Keller is a professor of philosophy at Victoria University of Wellington.
“What I think is dangerous is the way we’ve come to start talking about a positive conception of mental health and in particular the way in which it’s being presented as a sort of quasi-scientific medical notion.
“So people will say things like 'in order to improve your mental health you can do things like write gratitudes or engage in mindfulness or change your diet'.”
He says from a philosophical point of view talking about positive mental health is “replicating a whole lot of ancient important and difficult moral debates about how we ought to feel when confronted with life’s difficulties.”
“People are pushing that notion of mental health that pretends to be neutral and scientific but is actually quite ideological.”
He says, for example, the World Health Organisation’s (WHO) definition of mental health is very broad.
“It turns out everyone is mentally unhealthy if you have a look at the definition.”
The notion of wellbeing has also come to replace words such as happy or flourishing, he says.
“We throw it around a lot but we haven’t really decided what it means.
“The word wellbeing is quite a recent one in the English language, 100 years ago people talked about happiness or flourishing or a good life, the word wellbeing came into being to cover up some of the difficult notions that are raised when we use those words.”
When economists and philosophers talk about wellbeing they are talking about whether a person’s life is going well, he says,
“Who gets to decide that? At that point the conversation becomes a little more difficult.”
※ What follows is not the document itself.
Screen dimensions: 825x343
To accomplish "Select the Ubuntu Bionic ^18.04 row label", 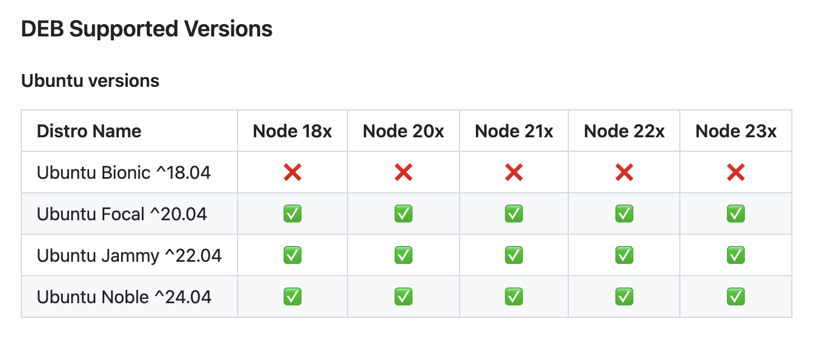I will [124, 173].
It is untrue, he says, that our natural state is one of happiness.
“There are lots of things we face in life that are worth being depressed about or that lead to anxiety.
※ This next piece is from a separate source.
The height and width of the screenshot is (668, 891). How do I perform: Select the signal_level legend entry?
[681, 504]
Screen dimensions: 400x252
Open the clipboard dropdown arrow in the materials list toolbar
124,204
“Genuine depression can be best understood as a response to the circumstances that somebody is facing. That’s of course not to say that it’s good, it ought to be treated in whatever way we can.”
And people with mental illnesses such as depression or bipolar disorder or addiction can be mentally healthy and have wellbeing if their condition is managed.
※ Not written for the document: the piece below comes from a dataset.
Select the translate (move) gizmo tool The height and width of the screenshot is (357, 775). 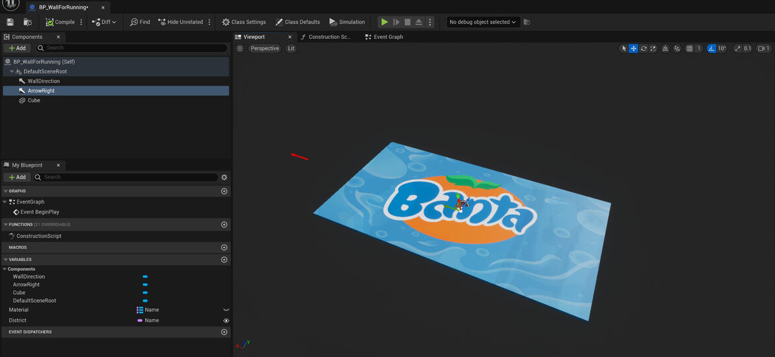pos(634,48)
“They are often able to live with their mental disorders and to flourish in many ways. It’s like if someone with diabetes has proper treatment and is able to take their insulin.
“Somebody who suffers from a mental illness can say ‘yes I suffer from a mental illness but my mental health is great.”
The ubiquitous concept of mindfulness is also problematic, he says.
"What counts as mindfulness? It’s a bit like wellbeing it’s one of those words that’s grown to envelope a huge amount of very disparate phenomena.
“There’s a real clash between on the one hand being mindful is to be non-judgemental about your mental state just accept them as they come to you and on the other some very prescriptive claims about what those mental states should be.”
The notion too that personal attitude is the key to mental health is also flawed.
“That is another dangerous aspect of the mental health discourse when we start think of mental health interventions and we start thinking of them as very individualised.”
He says focusing purely on the individual can cause us to overlook deep social factors such as poverty that can make people mentally unwell.
Victoria University of Wellington is hosting the joint Australasian Association of Philosophy and New Zealand Association of Philosophy annual conference this month.
Simon Keller will be giving the New Zealand Association of Philosophers presidential address - Putting Mental Health in its Place.